▶ **EXTRACT**
%%

We have recently acquired a package called EGRET which was developed at the University of Washington, Seattle. For a long time it was the standard package for epidemiologists. The product experienced trouble along the way because it couldn't be moved from DOS to Windows; when the platform changed it lagged behind. We were able to purchase the product and have been working on converting it to Windows. We will release the Windows version by the end of the year.

SL: Exact inference is fascinating in that an interdisciplinary approach is required in order to implement it. What are the principal stages involved in bringing an exact testing procedure from the drawing board to the professionals who will use it in practice?

CM: The research for the products which are in StatXact took place and was published about five years before the product came out.  We start with the research and try to solve the technical problems in a small team. The team consists of myself, Nitin Patel, Pralay Senchaudhuri and, sometimes, doctoral students. Pralay was a former doctoral student of mine. Other doctoral students who have worked with us are Karim Hirji, Joan Hilton, Steve Walsh and, currently, Chris Corcoran. It has been a joy and a wonderful learning experience to have worked with these students.  Once the research is done we submit it for publication. We don't have anything in StatXact which is not published in a quality journal. This gives it the seal of approval of the profession.  We then develop commercial grade code. The user interface is an enormous undertaking and the statistical part is a separate enormous undertaking. Finally, there are crucial decisions to be made concerning the data structures. In the testing phase we are fortunate to have many of our customers to volunteer to test the product.

I have been very lucky in terms of collaborators. In fact, I've had the best in the world: my partner Nitin Patel, my colleague Pralay Senchauduri, who collaborates on the algorithms and converts them into experimental code, and my colleague Yogesh Gajjar, who handles the systems end and keeps abreast of the technology which changes at a breathless pace.

%%

▶ **DATASET EXCERPTS**
%%

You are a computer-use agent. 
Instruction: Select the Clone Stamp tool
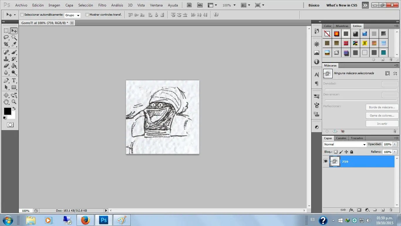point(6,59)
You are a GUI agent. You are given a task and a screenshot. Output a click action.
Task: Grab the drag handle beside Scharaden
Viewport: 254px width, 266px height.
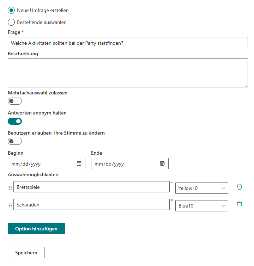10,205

%%
%%

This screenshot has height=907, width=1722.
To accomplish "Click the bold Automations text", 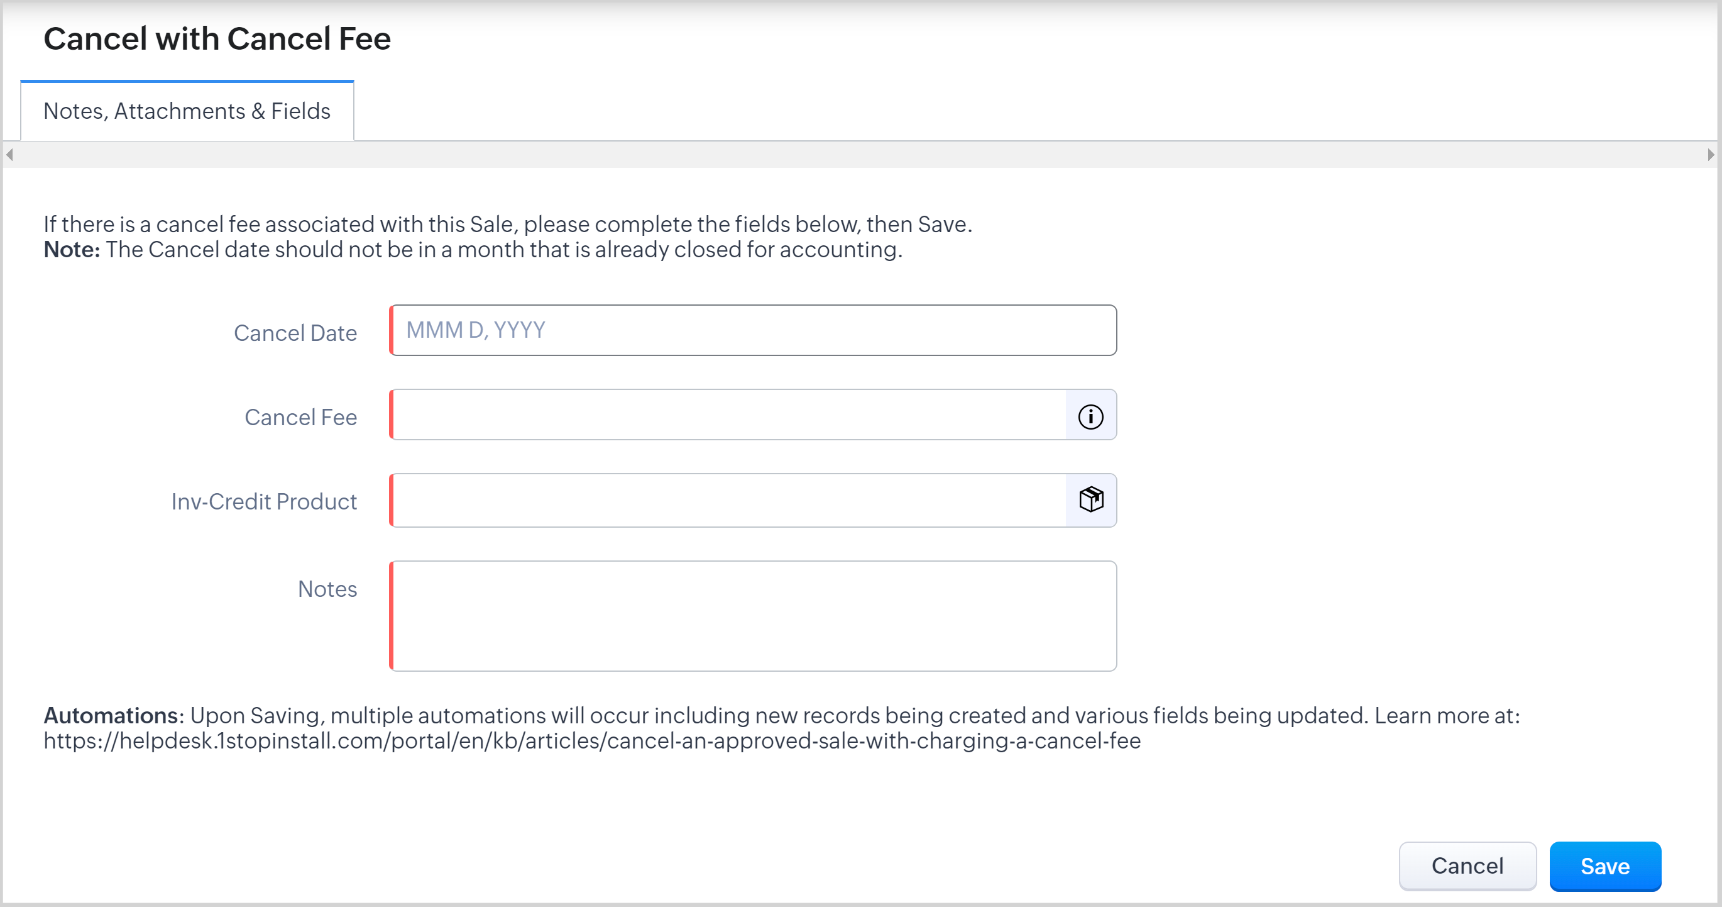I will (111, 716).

%%
%%

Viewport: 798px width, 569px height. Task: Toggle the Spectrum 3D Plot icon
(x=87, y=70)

%%

▶ **REQUIRED WORK**
1) In the interview, which university developed the EGRET package?
2) Print the part of the interview starting with "We have recently" and going on through "of the year.".

▶ **TASK RESPONSES**
1) The University of Washington, Seattle.

2)
We have recently acquired a package called EGRET which was developed at the University of Washington, Seattle. For a long time it was the standard package for epidemiologists. The product experienced trouble along the way because it couldn't be moved from DOS to Windows; when the platform changed it lagged behind. We were able to purchase the product and have been working on converting it to Windows. We will release the Windows version by the end of the year.